C.D. Wright

Date of Passing:

January 13, 2016

C. D. Wright, the prize-winning poet and writing professor at Brown University, died unexpectedly Jan. 13, her publisher, Copper Canyon Press, has confirmed.

Wright, an Arkansas native who served as Rhode Island’s poet laureate in the 1990s, turned 67 on Jan. 6. The cause of death has yet to be determined.

Her death also came just days after the release of her last book, a collection of essays.

Wright was known for her hybrid language and colloquial flair. Her poetry often contained snatches of conversation, phrases in Spanish or French, references to her and others’ work, as well as a whiff of life in the Ozarks.

Gale Nelson, who worked with Wright at Brown, said his colleague’s poems ranged from a documentary style ‘ giving voice to prisoners at Louisiana’s Angola Prison ‘ to ‘nearly the pure sound of music.’

Wright, a slight woman, was ‘the kind of person who was always herself’, said Nelson, who had known Wright since the 1980s. ‘She said what she thought.’

When Wright was a finalist for the 2009 Griffin Prize, Canada’s biggest poetry competition, the judges likened her work to ‘white phosphorous’, and said it was written with ‘merciless love and depthless anger.’

That sense of anger came across in a 2009 article in The Providence Journal, when Wright called ‘Rising, Falling, Hovering’, her take on the Iraq War and other current events, her ‘most ferocious book.’

‘This book was fueled by pain and rage’, she said, ‘and trying to reconcile things, and making peace with myself.’

When Wright won a $500,000 MacArthur genius award in 2004, the program characterized her as ‘an experimental writer, a Southern writer, and a socially committed writer, yet she continuously reinvents herself with each new volume.’

Carolyn Wright, whose mother was a court reporter and father a probate court judge, got an MFA in creative writing in 1976 from the University of Arkansas.

The following year, Lost Roads Publishers picked as its first offering Wright’s poetry collection ‘Room Rented by a Single Woman.’ She would take over Lost Roads after the death of the publisher, and continue to push the work of young poets, while publishing translations of poetry previously unavailable.
She met husband Forrest Gander, who also teaches creative writing at Brown, after moving to San Francisco in the late 1970s. The couple was married in 1983, the same year Wright arrived at Brown, where she twice served as head of the graduate writing program. They lived in Barrington.

Nelson, Wright’s colleague in the writing department, said she was ‘fiercely loyal’ to Gander, and their son, Brecht.

Wright’s other accolades include a nomination for the National Book Award and a Guggenheim Fellowship. She was elected chancellor of the Academy of American Poets in 2013.

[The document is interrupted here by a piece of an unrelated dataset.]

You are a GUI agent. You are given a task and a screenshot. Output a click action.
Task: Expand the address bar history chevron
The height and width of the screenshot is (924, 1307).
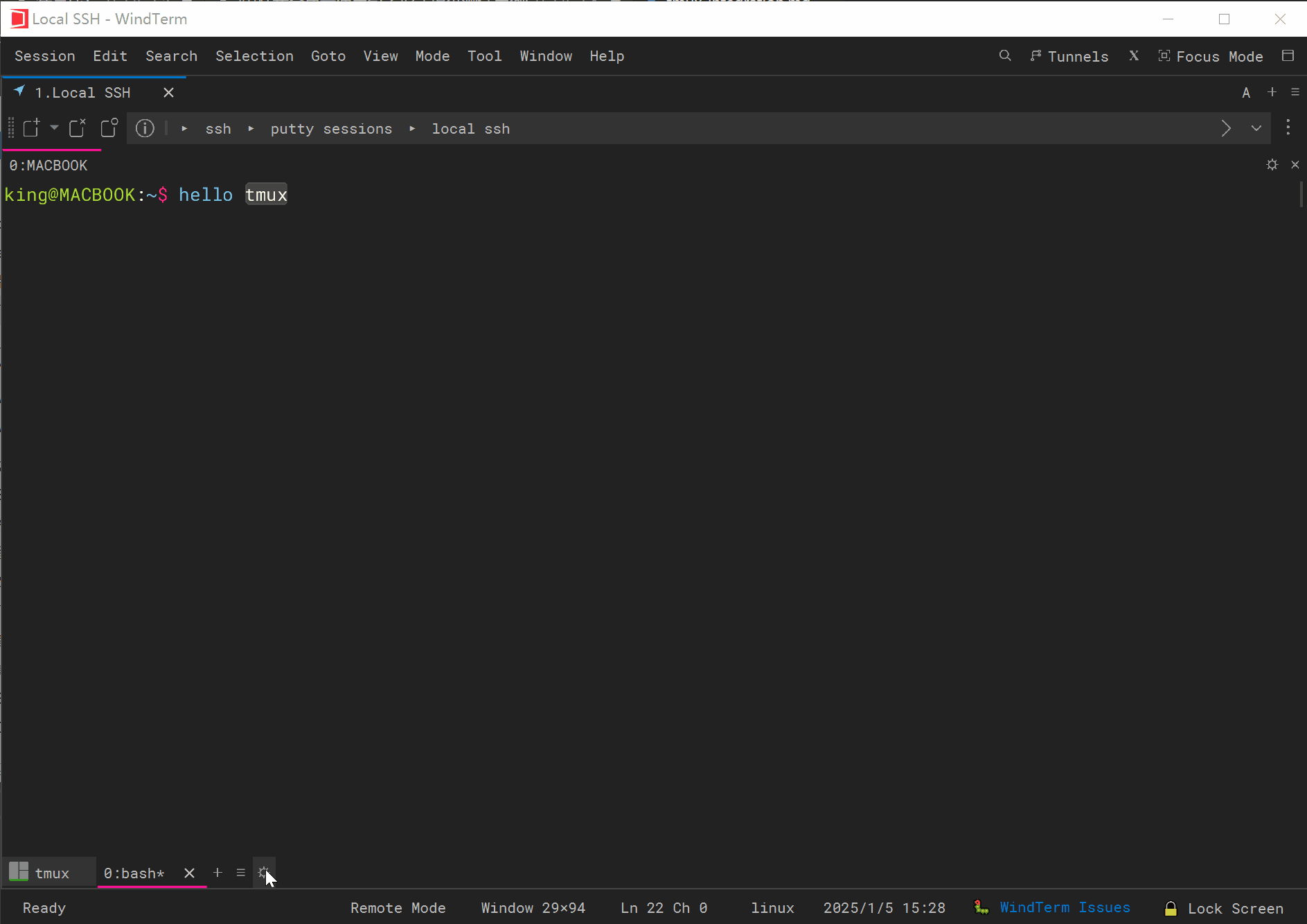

Her election was praised at the time by experimental poet Anne Waldman, who said, ‘Brilliantly astute, generous, witty, panoramic, celebratory, C. D. Wright is one of our most fearless writers, possessed with an urgency that pierces the darkness of our time.’

She is survived by her husband, Forrest Gander; her son, Brecht and a brother, Warren Wright.

A private Memorial Service was held by the family.